And what an eventful two weeks it's been. Today we'll be discussing insights from recent data center-related incidents at Microsoft and Oracle, and explore how IT teams can minimize downtime in situations like these. We're also going to cover other outages that happened everywhere from Twitter to Tesla.

And with so many interesting things to cover, we're piloting a new segment of the podcast, I'm calling “The Download,” my TLDR summary of what you absolutely need to know about the internet this week in two minutes or less, or even quicker if I speak faster.

As I mentioned, in the space of a week we saw two data center-related outages at Microsoft and Oracle that lasted for quite a while. These outages underscore the importance of quickly determining whether a safe and graceful failover and/or shutdown is possible in the event of a data center issue. So stay tuned for more on these outages later in the episode.

We also observed outages at Twitter, Atlassian, Fitbit, and Tesla. The Tesla app outage is one I definitely want to discuss further as an important implications for companies as more and more cars rely on apps and subscription services to power all kinds of features.

In Tesla's case, due to the outage that impacted the Tesla app, car owners were unable to lock or unlock their vehicles or find charging stations using the app. Thankfully, customers were still able to access their car with their physical key cards. Who would've thought that? But these incidents are still a reminder of how critical it is for companies to guard against backend issues like this as cars become increasing reliant on the apps and the internet.

We discuss this a bit further later in the episode, but I also want to chat more about the events at Twitter, Atlassian, and Fitbit.

Looking at the overall trends, one interesting data point we noticed was that the U.S. outages represent a much smaller percentage of global outages than we saw this time last year. Overall outage numbers are increasing both globally and in the US, but U.S.-centric outages only accounted for 21% of all observed outages. This is down from 43% the same period in 2022. It's going to be interesting to see if that trend continues to progress through 2023.

And now let's dive further into trends we're seeing and further explore some of the recent outages observed. As always I've included chapter links in the description box so you can skip ahead into the sections that are most interesting to you.

We’d also love you to hit like and subscribe, and always feel free to email us at internetreport@thousandeyes.com. We welcome your feedback and questions.

And to discuss all of this, I'd like to welcome back Brian Tobia, Lead Technical Marketing Engineer at ThousandEyes. Brian, it's great to have you back. How have you been, mate?

Brian Tobia: Thanks Mike. Doing well, good to be here again.

Mike: All right, then let's take a look at the numbers this week. What I really want us to sort of talk about and focus on there is this, if I look at the percentage of U.S.-centric outages that are there, so it's dropped from 43% to 21% if I compare it to last period last year, right? So I'm actually looking at these two-week period and the same two-week period last year.

Dataset
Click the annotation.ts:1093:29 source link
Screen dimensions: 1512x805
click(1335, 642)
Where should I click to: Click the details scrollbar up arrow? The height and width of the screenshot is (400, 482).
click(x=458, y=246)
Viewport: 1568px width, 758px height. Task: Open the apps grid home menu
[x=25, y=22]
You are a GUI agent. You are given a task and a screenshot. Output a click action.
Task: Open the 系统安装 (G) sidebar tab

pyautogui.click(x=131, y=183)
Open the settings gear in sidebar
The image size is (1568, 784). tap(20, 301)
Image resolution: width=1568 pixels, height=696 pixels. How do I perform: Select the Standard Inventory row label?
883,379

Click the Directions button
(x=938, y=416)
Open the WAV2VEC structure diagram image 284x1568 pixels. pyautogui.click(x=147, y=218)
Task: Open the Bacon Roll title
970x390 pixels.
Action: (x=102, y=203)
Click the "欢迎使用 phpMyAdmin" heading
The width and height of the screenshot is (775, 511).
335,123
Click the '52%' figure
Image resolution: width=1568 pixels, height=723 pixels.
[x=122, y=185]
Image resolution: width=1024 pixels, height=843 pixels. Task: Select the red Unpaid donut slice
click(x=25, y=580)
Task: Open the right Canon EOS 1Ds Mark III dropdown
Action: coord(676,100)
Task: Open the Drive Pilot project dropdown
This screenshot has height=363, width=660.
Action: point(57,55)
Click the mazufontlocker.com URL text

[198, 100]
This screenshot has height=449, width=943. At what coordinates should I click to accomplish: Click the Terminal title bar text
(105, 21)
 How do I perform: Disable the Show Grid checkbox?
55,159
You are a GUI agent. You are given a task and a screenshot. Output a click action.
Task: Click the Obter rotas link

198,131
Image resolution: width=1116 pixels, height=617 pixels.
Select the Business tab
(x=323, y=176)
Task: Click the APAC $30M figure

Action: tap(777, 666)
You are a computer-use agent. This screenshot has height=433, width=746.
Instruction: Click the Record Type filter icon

Requirements
A) According to the outage transcript, what share of all observed outages were U.S.-centric in this period?
B) Retype a passage of the outage transcript verbatim. Begin at the words "And with so" and stop after the words "I speak faster.".
C) Carry on the outage transcript from the point where it ends.
The records have no connection to the outage transcript.

Expected results
A) 21%, down from 43% in the same period in 2022.

B)
And with so many interesting things to cover, we're piloting a new segment of the podcast, I'm calling “The Download,” my TLDR summary of what you absolutely need to know about the internet this week in two minutes or less, or even quicker if I speak faster.

C)
Now here's my theory on this is that what we're starting to see from there is that as we make a change to a network—so we talked about this, you know, you've said as these windows come in from a change perspective and this sort of accounts from an outage's point of view we're seeing from there, as we're moving into this produced area, what we're seeing is, I make a change. It's not having so much of a cascading effect you talked about. So I'm able to isolate that change as it were and see my blast radius, my impact zone is far less from there.

So therefore, although the outage numbers are increasing, what I'm actually seeing there is this from a U.S.-centric perspective, I said they're also increasing in terms of numbers but are not having as great a global effect. So my point is if I take an interface down that's connected to another interface down here in Australia, then obviously see two outages from there. But what I'm starting to believe is that we've been able to isolate those sort of further control if it were, the outages. Does that make sense or do you think I'm completely off the rails?

Brian: No, I think it totally makes sense and I think another point of that is companies are realizing that these outages are happening, so we're kind of deploying to more regions and to more global areas. And by segmenting those changes just like you're saying to different areas or a single change that may affect only one network interface or one availability zone, we're not seeing these on a global scale as much now. So, I think it's really helping with the distribution of these, and like you were saying, you know what the blast radius is, how much it's actually affecting. We're still seeing outages, but I think spreading that out and then again where things are deployed is really playing a big impact into that.

Mike: Absolutely. Yeah, and we're always gonna see outages that we talked about from there.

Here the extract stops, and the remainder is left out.